For more on the event visit 25in5.ca.
In the Media:
Anti-Poverty Plans Still on Track, Toronto Star
Anti-poverty group wants Queen’s Park to provide real solutions, Brampton Guardian
As we approach the December deadline for the government’s announcement, the 25 in 5 Network has develop “Five Tests for Success” which will be used to assess the strength of the province’s poverty reduction plan. The five tests are:
- it must include a target to reduce poverty by 25% over 5 years;
- there must be an income measure of poverty so progress on the target can be tracked;
- it must show clear policies that ensure sustaining employment, livable incomes, and strong communities;
- it must include accountability measures to keep it on track; and
- there must be an initial financial downpayment in the 2009 provincial budget.
More information and background on the five tests is available at www.25in5.ca/five_tests.html
Read media coverage:
Don’t let poverty fall off agenda, Toronto Star
Activists Call for Poverty Plan to Become Law, Toronto Star
The majority of Canadians believe Canada should try to distinguish itself in the world as a country where no one lives in poverty, according to an Environics Research poll conducted for the Canadian Centre for Policy Alternatives (CCPA).
The national poll reveals 90% of Canadians say they would be proud if their Premier took the lead in reducing poverty in their province; 88% want Canada to be a leader in poverty reduction; and 77% say a recession is all the more reason to act now.
For full poll results see www.policyalternatives.ca.
Read media coverage:
There was some trepidation last week as the Ontario Finance Minister presented a mid-year Economic Outlook to the Ontario Legislature. Although Finance Minister Dwight Duncan had offered assurances in a speech to the Canadian Club on October 16 that the Government remained committed to its poverty reduction priority despite facing difficult economic conditions, the anti-poverty community held its breath as his Economic Outlook was released.
While there was no specific mention of poverty in the Minister’s statement to the Legislature, nor in the full 2008 Ontario Economic Outlook and Fiscal Review released on October 22, the Finance Minister continued to provide assurances afterwards that the Government remained firm in its commitment to produce a poverty reduction plan.
One concerning phrase in the Economic Outlook referred to “delaying the implementation of and slowing down some new spending.” While there were no specifics provided, NDP MPP and Community and Social Services critic Michael Prue pointed out in Question period on October 23 that “after one year, not one red cent has been put forward for a dental program for low-income people.” (The Government had announced in March that it would provide $135 million program over three years for this dental care program).
Minister Matthews’ reply to the question was: “We are at a really interesting moment in Ontario’s history when we have a government that is committed to actually tackling poverty. We’re committed to measuring poverty, we’re committed to making progress.”
“As the member opposite well knows, we are on track to release our poverty reduction strategy by the end of the year. That hasn’t changed. We’re full steam ahead. We are going to make the changes we need to make so that every child in this province has the opportunity to be very, very best they can be.’

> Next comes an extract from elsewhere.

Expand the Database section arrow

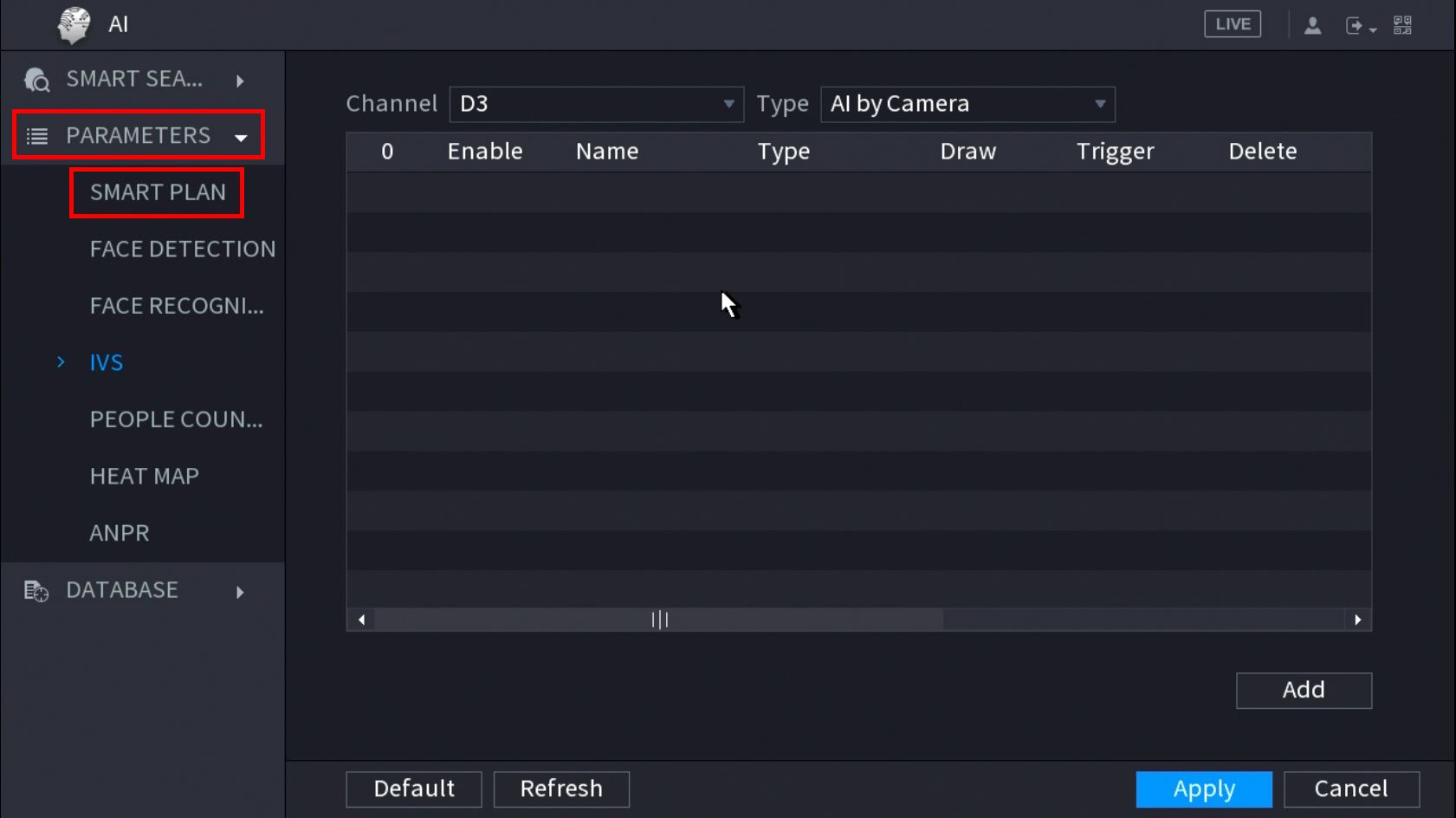tap(240, 592)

Yes, Minister . . . but about the spending on that dental care program?
As Mary Jo Leddy writes in Radical Gratitude, our culture has themes of “ingratitude” as people are never satisfied, always wanting more. Gratitude – even with very little – is a deeply religious tradition which thanks God but also reaches out to the neighbour and calls for justice, so all have enough and maintain their dignity. So on October 13, various faith communities challenged their members not only to assist with donations to food banks and other charities around Thanksgiving, but to also advocate for justice by supporting 25 in 5, contacting their Members of the Provincial Parliament, and inviting MPPs to join them at food banks or Out of the Cold.
This message from the Interfaith Social Assistance Reform Coalition (ISARC) was edited by faith leaders to fit the language, experience, and theology of their community.

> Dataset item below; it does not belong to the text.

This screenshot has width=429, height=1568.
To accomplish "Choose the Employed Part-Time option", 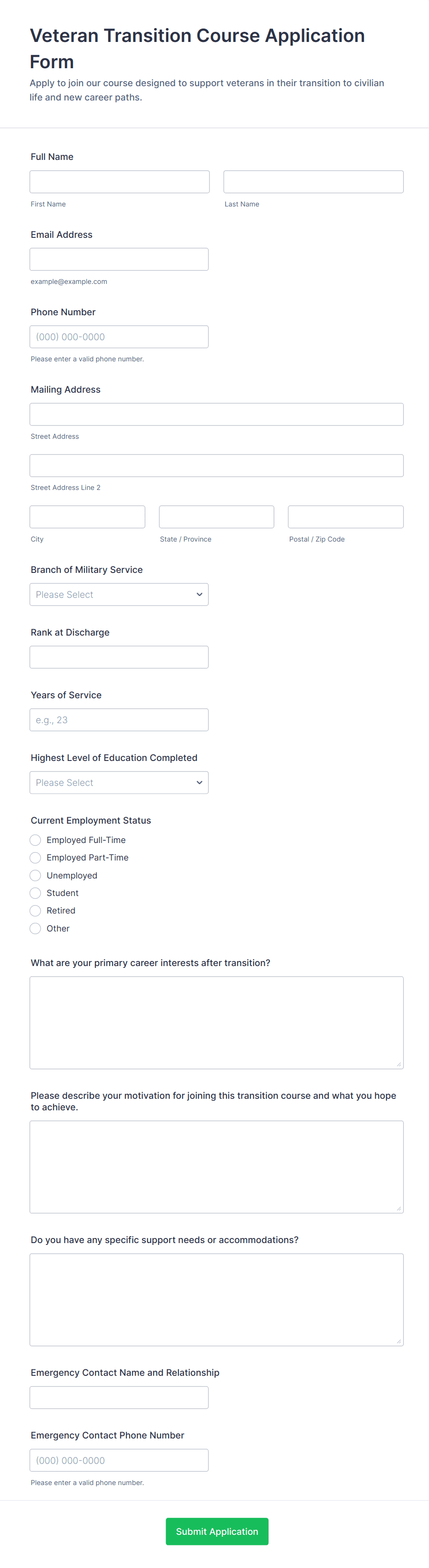I will 36,858.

A few days later, twenty five people met on 16 October 2008 at the University of Toronto Multifaith Centre to learn how different faiths understand social justice and poverty elimination. Leaders from Buddhist, Christian, Humanitarian-Unitarian, Jewish, and Muslim communities presented their tradition’s perspectives. Participants also included Sikh and Hindu persons.
Elimination of poverty is embedded in the theologies of all faiths present. It is a duty to look at the root causes of poverty; then one moves to assist the people who are marginalized and to call on government, faith groups and business to ask for justice. Study moves to action.

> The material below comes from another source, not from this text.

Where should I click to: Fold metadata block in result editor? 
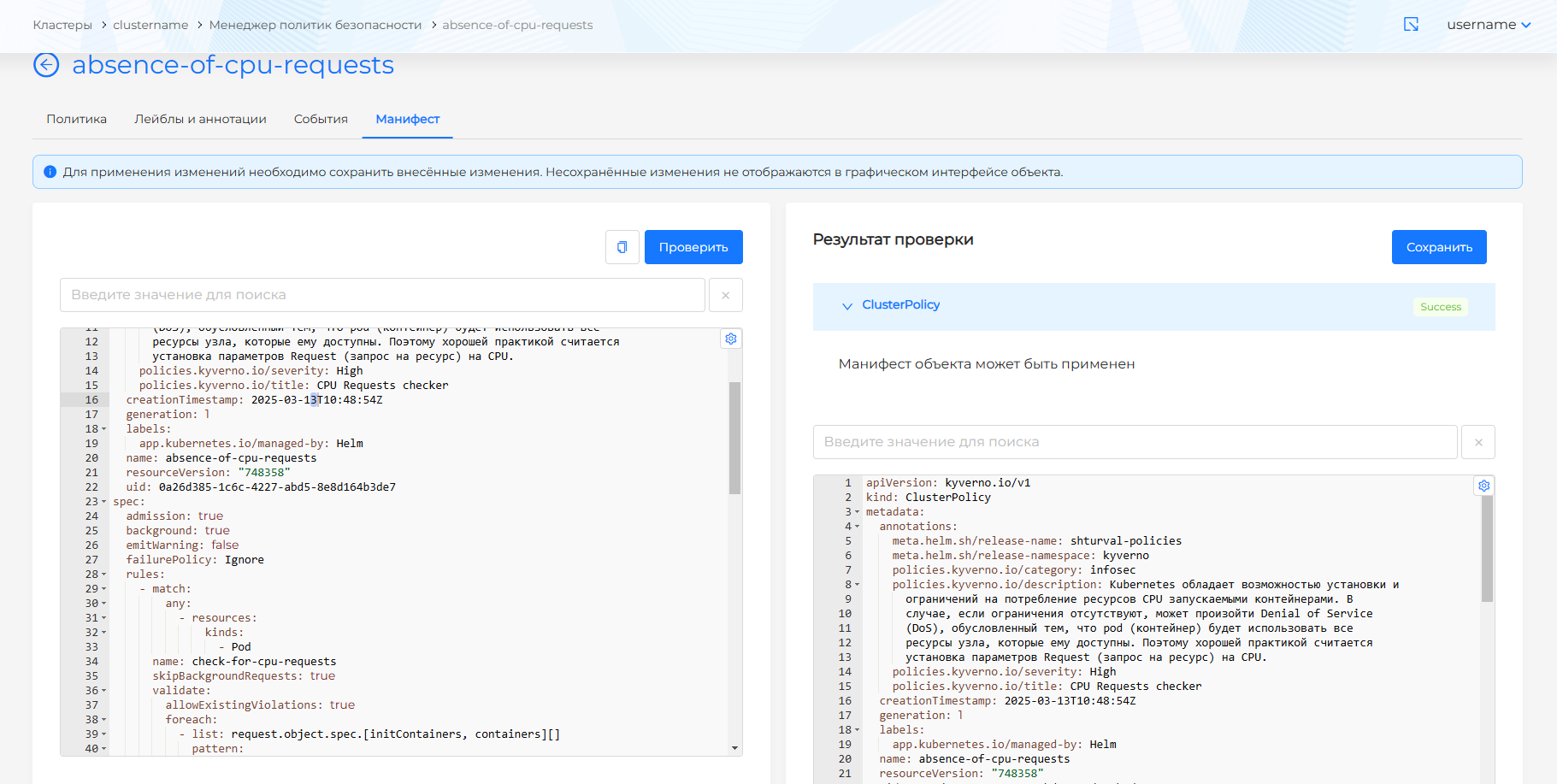(858, 512)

Poverty is not just a problem for those who are poor, but a problem for all society. Those who are wealthy now can later become the victims of marginalization, either by having an unsafe community, seeing their family members become poor, or becoming poor themselves. In Spring 2009, there will be a follow-up forum looking at faith groups’ relationships with government and poverty elimination.
Communities across Ontario continued to meet and promote strong provincial action on poverty reduction last week. Reports sent in to Poverty Watch Ontario and receiving local media coverage include the following:
Cambridge – More than 75 people gathered at the atrium of Cambridge City Hall by invitation of the Social Planning Council of Cambridge and North Dumfries and the Community Response to Fair Income Planning Group. Participants included non profit agencies, faith community, labour, neighbourhood associations, people living in low income, board members of the local agencies and other interested individuals from the community. Cambridge Mayor Doug Craig spoke to the importance of a provincial poverty reduction strategy and the need for municipalities to become engaged. He emphasized the responsibility of pushing the agenda forward and of showing support for the 25 in 5 Declaration. Councilor Pam Wolf asked the gathered individuals to Stand Up to Make Poverty History and Linda Terry, Executive Director of the Social Planning Council encouraged the audience to endorse the 25 in 5 initiative.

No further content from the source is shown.